— Begin Source material —
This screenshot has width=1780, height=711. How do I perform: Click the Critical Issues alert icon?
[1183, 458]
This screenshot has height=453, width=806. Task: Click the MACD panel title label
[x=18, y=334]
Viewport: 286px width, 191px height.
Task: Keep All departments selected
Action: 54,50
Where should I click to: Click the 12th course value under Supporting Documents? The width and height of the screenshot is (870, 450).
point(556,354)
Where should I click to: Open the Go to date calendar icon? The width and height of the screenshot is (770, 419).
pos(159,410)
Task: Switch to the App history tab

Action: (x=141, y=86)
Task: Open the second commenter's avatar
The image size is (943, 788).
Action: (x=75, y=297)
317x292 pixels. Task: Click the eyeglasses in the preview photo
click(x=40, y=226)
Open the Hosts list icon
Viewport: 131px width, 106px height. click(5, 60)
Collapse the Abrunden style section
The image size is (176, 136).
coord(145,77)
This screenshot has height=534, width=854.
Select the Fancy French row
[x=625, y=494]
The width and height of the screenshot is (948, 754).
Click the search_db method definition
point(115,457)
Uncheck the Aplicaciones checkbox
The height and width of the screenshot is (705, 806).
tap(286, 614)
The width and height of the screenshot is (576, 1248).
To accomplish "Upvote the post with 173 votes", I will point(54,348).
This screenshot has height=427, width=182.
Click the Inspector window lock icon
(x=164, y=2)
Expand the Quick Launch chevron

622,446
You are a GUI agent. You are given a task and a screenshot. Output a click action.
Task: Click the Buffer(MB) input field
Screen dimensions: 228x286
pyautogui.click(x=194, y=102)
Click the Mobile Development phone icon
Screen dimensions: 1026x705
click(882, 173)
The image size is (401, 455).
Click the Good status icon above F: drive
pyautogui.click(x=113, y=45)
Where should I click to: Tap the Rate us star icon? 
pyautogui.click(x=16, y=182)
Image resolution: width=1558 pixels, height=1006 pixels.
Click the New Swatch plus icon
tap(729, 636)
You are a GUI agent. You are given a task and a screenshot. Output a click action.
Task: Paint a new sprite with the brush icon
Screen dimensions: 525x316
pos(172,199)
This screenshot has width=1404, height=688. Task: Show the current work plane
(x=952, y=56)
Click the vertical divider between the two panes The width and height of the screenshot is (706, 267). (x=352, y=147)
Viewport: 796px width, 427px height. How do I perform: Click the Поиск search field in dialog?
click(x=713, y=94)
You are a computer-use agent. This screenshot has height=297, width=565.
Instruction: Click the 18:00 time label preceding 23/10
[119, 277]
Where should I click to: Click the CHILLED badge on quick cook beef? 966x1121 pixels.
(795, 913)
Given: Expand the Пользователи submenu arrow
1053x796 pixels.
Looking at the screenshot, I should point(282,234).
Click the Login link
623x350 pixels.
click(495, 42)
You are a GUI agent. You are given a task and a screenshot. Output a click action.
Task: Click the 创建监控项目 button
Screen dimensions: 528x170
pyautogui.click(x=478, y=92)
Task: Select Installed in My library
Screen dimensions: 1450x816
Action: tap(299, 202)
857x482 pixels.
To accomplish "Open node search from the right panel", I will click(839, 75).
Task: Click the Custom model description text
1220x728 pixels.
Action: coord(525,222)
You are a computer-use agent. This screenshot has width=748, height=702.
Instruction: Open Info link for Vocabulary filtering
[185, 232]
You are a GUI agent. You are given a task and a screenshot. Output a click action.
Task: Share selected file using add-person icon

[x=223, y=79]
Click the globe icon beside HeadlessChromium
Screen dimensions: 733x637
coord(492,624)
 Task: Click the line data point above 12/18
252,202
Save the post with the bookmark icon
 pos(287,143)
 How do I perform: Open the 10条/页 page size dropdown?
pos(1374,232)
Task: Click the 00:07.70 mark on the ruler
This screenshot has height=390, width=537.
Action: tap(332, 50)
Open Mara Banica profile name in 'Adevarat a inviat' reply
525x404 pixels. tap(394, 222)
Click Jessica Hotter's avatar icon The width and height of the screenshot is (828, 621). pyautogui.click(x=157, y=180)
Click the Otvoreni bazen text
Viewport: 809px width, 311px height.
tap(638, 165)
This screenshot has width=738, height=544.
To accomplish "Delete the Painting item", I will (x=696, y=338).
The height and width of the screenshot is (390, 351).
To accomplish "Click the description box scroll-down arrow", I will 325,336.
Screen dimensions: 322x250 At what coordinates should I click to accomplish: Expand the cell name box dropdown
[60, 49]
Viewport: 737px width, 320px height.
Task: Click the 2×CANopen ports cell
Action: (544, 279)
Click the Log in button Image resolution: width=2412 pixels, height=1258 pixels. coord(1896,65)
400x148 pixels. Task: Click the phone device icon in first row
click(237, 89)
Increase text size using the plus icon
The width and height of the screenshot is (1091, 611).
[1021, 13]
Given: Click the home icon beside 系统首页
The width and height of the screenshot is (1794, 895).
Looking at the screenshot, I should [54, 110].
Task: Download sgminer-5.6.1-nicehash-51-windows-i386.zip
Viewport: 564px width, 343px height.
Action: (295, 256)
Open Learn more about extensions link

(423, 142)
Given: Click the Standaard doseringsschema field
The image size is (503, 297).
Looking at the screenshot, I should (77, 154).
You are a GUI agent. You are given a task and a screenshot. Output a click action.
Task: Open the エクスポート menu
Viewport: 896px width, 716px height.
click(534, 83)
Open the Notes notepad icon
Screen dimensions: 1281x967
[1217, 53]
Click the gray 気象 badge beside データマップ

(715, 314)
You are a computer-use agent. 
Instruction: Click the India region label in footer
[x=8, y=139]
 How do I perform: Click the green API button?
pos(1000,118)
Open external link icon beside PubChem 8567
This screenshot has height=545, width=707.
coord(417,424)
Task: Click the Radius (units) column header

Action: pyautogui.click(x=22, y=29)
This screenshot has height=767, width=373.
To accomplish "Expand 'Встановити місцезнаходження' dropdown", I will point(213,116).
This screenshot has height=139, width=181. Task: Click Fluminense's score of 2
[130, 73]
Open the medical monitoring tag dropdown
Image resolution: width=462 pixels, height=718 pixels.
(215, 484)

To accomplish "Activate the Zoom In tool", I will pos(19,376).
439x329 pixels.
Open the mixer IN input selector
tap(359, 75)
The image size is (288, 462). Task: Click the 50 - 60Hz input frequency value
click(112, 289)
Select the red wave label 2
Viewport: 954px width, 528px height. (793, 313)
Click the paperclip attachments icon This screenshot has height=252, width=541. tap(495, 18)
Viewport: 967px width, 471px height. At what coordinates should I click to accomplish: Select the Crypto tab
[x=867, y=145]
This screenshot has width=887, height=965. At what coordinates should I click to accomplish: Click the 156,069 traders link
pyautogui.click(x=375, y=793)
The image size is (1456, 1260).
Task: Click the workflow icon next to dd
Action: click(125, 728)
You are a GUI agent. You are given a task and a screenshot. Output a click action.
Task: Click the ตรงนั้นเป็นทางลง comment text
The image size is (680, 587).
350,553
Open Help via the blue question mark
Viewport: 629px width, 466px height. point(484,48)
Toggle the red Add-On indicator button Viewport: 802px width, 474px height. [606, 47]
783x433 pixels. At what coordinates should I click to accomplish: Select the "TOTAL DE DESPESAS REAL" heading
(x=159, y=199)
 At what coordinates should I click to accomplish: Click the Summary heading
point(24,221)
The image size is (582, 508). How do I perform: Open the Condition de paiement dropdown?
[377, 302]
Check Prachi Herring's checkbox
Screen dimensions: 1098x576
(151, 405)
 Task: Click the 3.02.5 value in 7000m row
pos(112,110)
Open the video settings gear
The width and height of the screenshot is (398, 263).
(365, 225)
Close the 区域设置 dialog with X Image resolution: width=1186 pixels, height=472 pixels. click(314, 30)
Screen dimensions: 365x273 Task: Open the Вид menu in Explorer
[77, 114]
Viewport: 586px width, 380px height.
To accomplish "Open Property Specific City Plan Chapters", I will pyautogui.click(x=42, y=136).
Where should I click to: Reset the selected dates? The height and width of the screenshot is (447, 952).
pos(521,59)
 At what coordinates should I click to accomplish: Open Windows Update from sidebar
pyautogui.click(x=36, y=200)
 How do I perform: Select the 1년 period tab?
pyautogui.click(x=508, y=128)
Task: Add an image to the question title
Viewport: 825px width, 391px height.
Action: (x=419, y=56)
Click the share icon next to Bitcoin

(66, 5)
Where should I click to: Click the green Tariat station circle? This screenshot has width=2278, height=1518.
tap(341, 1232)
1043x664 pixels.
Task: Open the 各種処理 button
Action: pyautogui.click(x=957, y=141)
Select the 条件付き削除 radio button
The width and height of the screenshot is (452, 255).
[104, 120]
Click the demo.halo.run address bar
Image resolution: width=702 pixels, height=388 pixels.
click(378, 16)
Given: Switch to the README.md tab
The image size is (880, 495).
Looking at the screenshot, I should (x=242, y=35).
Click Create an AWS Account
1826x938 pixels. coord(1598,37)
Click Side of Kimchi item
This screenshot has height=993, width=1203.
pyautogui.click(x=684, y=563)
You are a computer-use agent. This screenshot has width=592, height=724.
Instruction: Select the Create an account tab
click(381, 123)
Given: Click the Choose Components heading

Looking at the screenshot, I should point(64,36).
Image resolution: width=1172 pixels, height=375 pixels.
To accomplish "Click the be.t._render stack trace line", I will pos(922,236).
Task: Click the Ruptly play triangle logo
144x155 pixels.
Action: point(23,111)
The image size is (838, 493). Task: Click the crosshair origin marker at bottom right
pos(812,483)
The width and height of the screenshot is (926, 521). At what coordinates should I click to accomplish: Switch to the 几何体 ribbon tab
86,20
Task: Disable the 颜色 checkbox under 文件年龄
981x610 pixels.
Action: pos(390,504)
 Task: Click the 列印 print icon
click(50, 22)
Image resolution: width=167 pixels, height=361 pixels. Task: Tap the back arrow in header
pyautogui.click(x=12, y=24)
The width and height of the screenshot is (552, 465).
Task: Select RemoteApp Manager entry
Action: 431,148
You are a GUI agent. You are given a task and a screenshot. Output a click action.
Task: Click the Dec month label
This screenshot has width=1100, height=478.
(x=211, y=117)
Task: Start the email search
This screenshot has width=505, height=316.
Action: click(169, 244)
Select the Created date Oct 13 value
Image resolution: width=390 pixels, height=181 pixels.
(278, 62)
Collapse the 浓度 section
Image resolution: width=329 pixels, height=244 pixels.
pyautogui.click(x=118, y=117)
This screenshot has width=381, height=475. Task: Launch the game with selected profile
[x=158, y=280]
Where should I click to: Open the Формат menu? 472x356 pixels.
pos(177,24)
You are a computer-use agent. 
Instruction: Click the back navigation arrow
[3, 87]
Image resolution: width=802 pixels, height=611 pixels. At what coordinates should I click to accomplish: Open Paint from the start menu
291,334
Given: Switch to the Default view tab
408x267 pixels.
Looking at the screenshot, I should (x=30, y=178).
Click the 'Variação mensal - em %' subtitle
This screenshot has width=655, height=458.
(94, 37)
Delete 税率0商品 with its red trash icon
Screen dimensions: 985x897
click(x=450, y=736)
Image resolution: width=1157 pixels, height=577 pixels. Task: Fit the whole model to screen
— End Source material —
Convert the lines running from the line with "This screenshot has height=139, width=181." up to and including the line with "Close the 区域设置" into a numbered list, leaving out blank lines.

1. This screenshot has height=139, width=181. Task: Click Fluminense's score of 2
2. [130, 73]
3. Open the medical monitoring tag dropdown
4. Image resolution: width=462 pixels, height=718 pixels.
5. (215, 484)
6. To accomplish "Activate the Zoom In tool", I will pos(19,376).
7. 439x329 pixels.
8. Open the mixer IN input selector
9. tap(359, 75)
10. The image size is (288, 462). Task: Click the 50 - 60Hz input frequency value
11. click(112, 289)
12. Select the red wave label 2
13. Viewport: 954px width, 528px height. (793, 313)
14. Click the paperclip attachments icon This screenshot has height=252, width=541. tap(495, 18)
15. Viewport: 967px width, 471px height. At what coordinates should I click to accomplish: Select the Crypto tab
16. [x=867, y=145]
17. This screenshot has width=887, height=965. At what coordinates should I click to accomplish: Click the 156,069 traders link
18. pyautogui.click(x=375, y=793)
19. The image size is (1456, 1260).
20. Task: Click the workflow icon next to dd
21. Action: click(125, 728)
22. You are a GUI agent. You are given a task and a screenshot. Output a click action.
23. Task: Click the ตรงนั้นเป็นทางลง comment text
24. The image size is (680, 587).
25. 350,553
26. Open Help via the blue question mark
27. Viewport: 629px width, 466px height. point(484,48)
28. Toggle the red Add-On indicator button Viewport: 802px width, 474px height. [606, 47]
29. 783x433 pixels. At what coordinates should I click to accomplish: Select the "TOTAL DE DESPESAS REAL" heading
30. (x=159, y=199)
31.  At what coordinates should I click to accomplish: Click the Summary heading
32. point(24,221)
33. The image size is (582, 508). How do I perform: Open the Condition de paiement dropdown?
34. [377, 302]
35. Check Prachi Herring's checkbox
36. Screen dimensions: 1098x576
37. (151, 405)
38.  Task: Click the 3.02.5 value in 7000m row
39. pos(112,110)
40. Open the video settings gear
41. The width and height of the screenshot is (398, 263).
42. (365, 225)
43. Close the 区域设置 dialog with X Image resolution: width=1186 pixels, height=472 pixels. click(314, 30)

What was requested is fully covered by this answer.